• INSTRUCTIONS TO FOLLOW
Copy the records word for word, from the very beginning through the line with "This screenshot has height=482, width=780.", with that line included. Leave the pictures out of your copy.

• DATA FOR THE TASK
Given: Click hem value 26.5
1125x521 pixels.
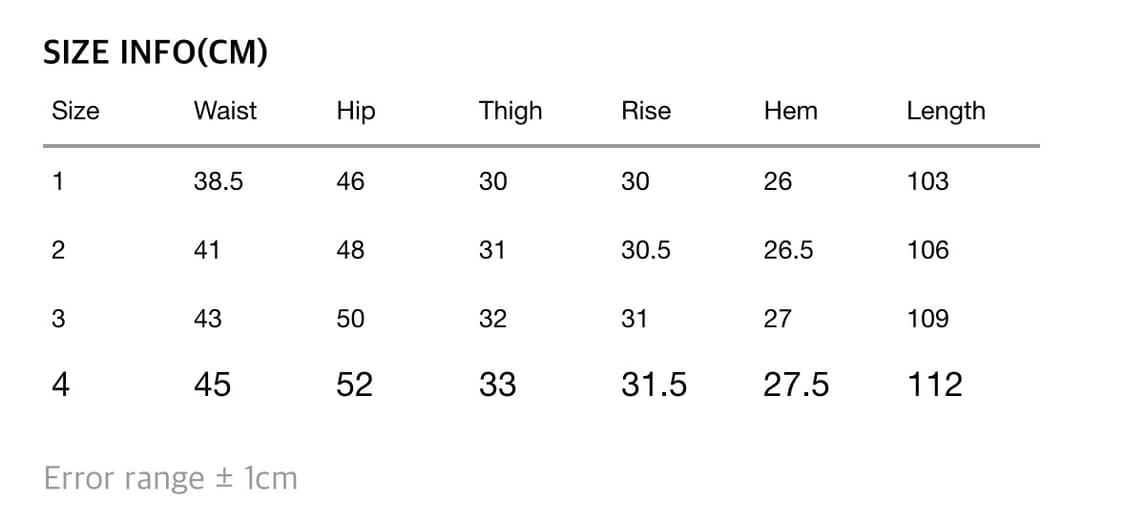Looking at the screenshot, I should click(788, 250).
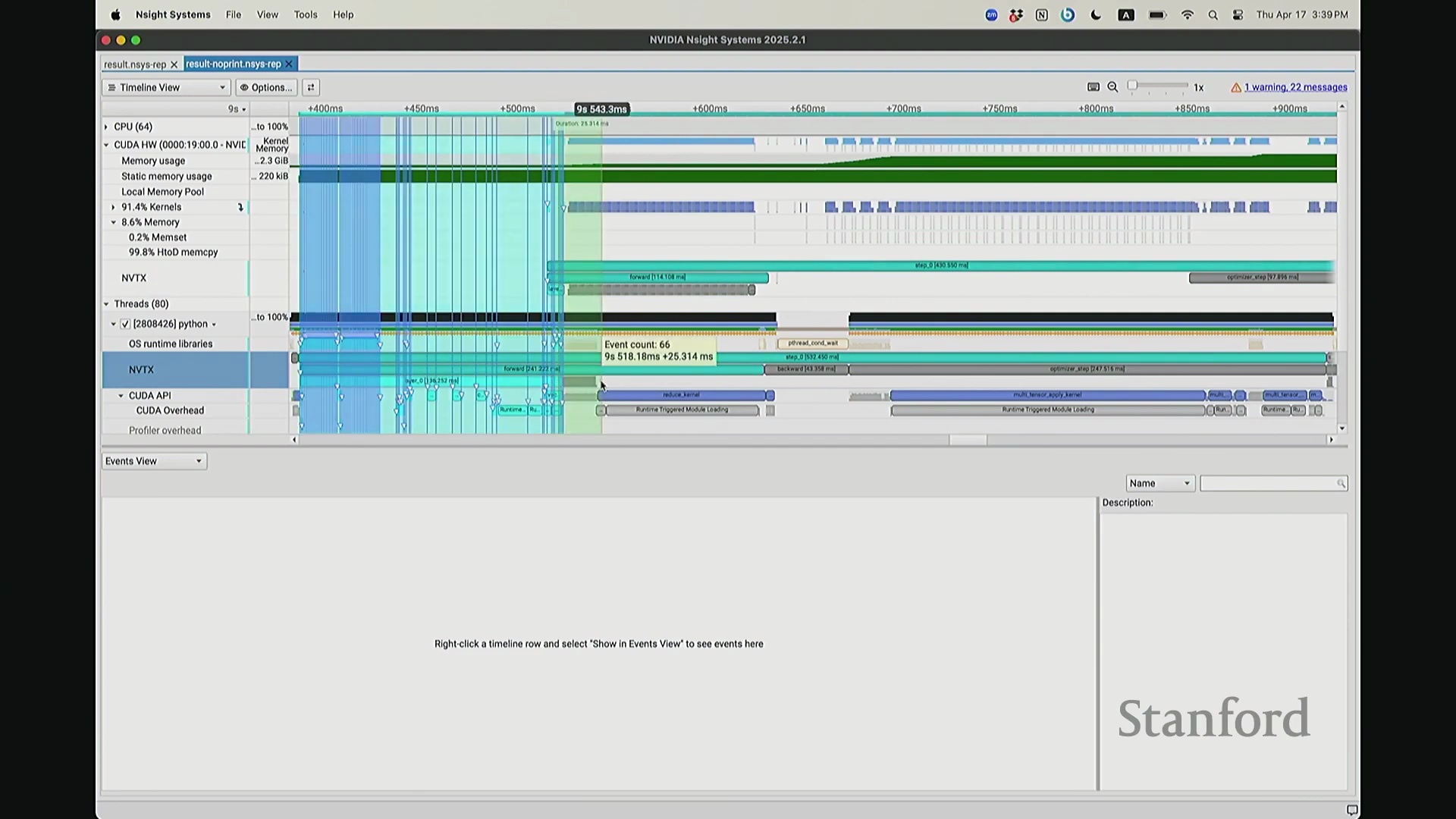Screen dimensions: 1456x819
Task: Collapse the 8.6% Memory row
Action: coord(114,222)
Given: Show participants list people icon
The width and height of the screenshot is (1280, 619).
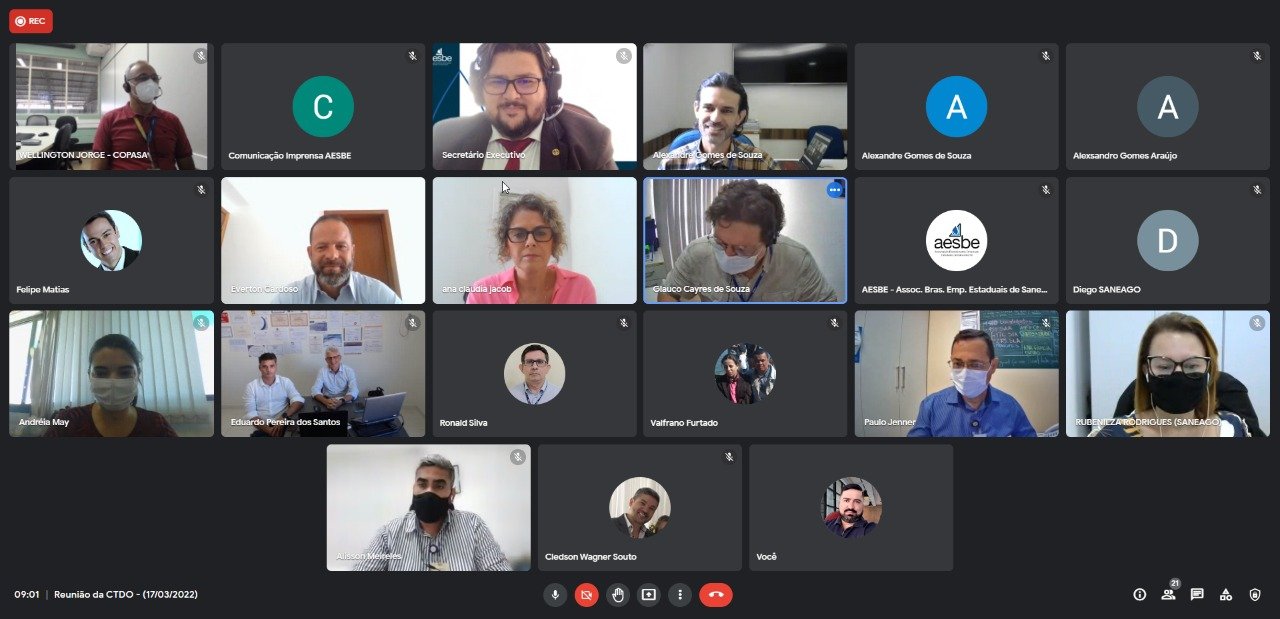Looking at the screenshot, I should (1168, 595).
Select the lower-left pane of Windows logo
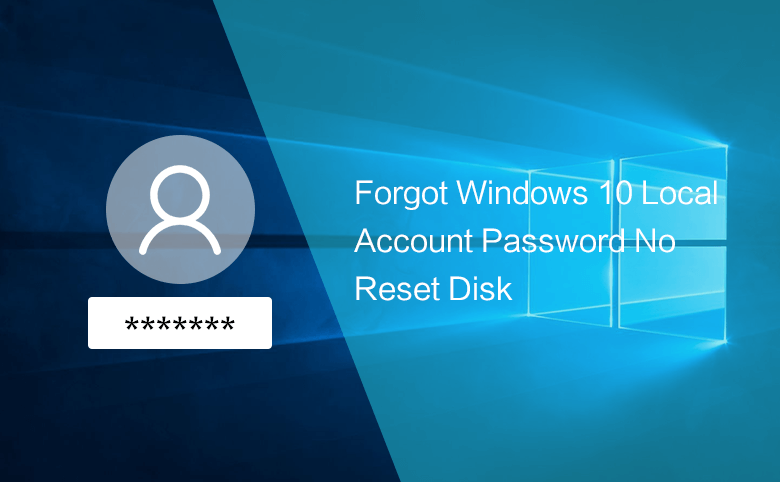This screenshot has height=482, width=780. (570, 286)
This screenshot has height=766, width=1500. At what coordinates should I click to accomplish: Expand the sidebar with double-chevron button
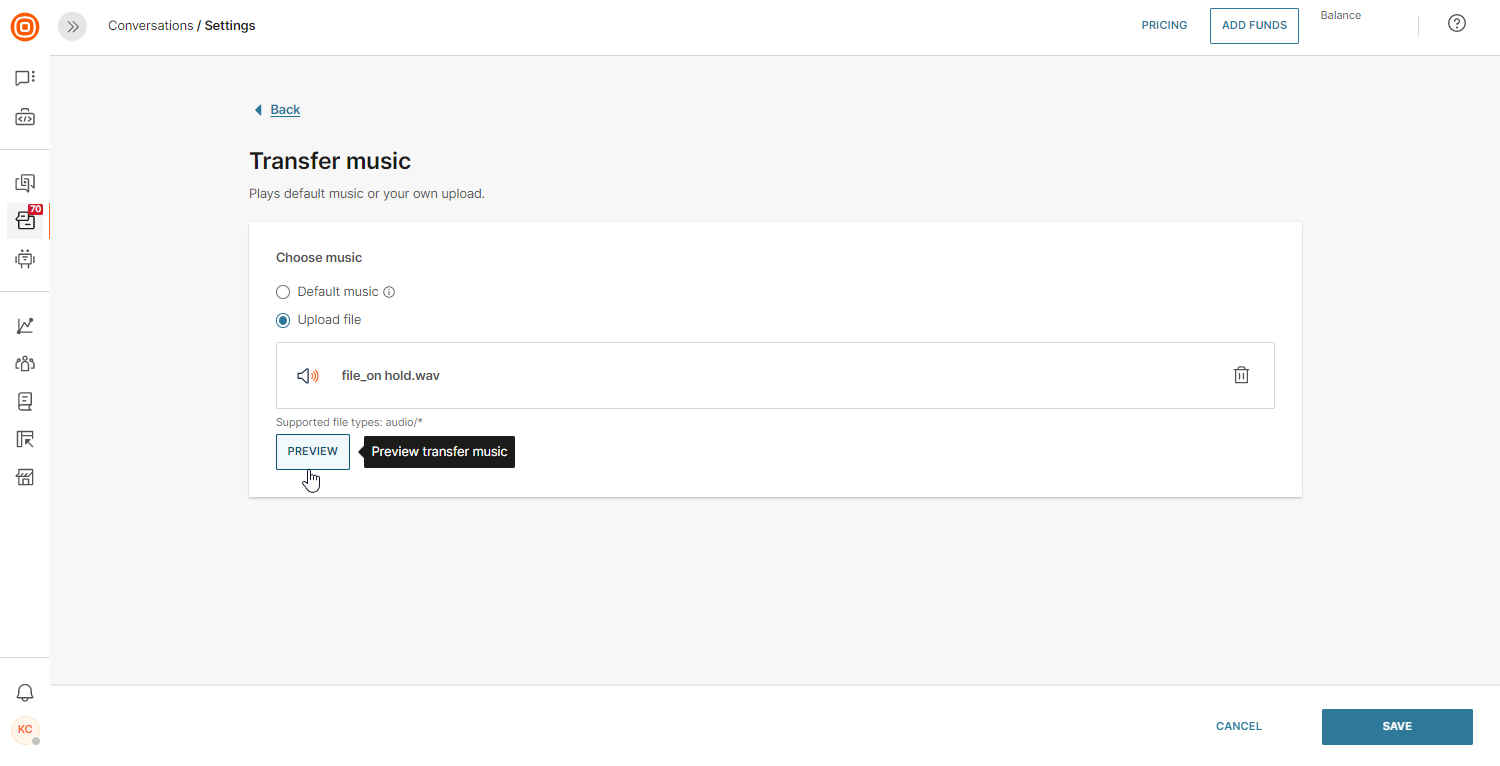point(72,27)
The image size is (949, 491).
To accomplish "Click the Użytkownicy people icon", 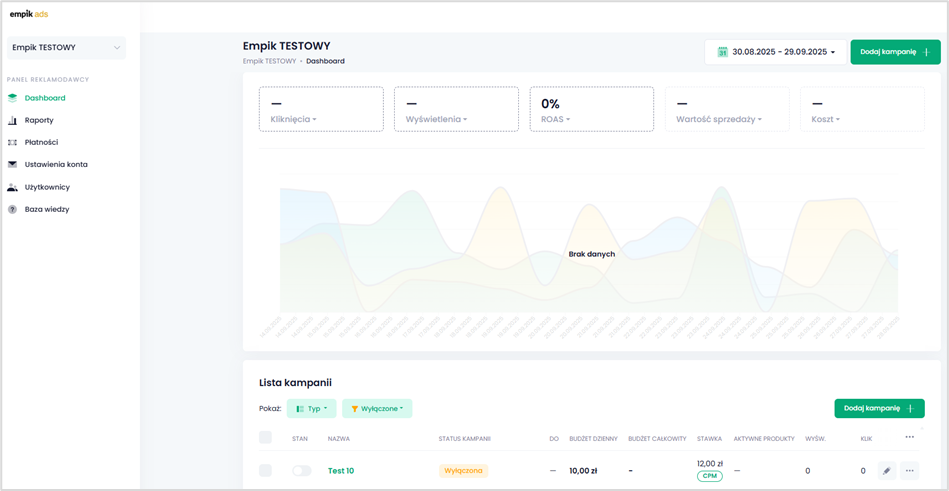I will click(x=13, y=187).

• CORRECT RESPONSE
Given: Click hem value 26.5
1125x521 pixels.
Looking at the screenshot, I should click(788, 250).
Screen dimensions: 1456x819
Task: Collapse the 8.6% Memory row
Action: coord(114,222)
Given: Show participants list people icon
The width and height of the screenshot is (1280, 619).
Looking at the screenshot, I should (1168, 595).
Select the lower-left pane of Windows logo
This screenshot has height=482, width=780. (570, 286)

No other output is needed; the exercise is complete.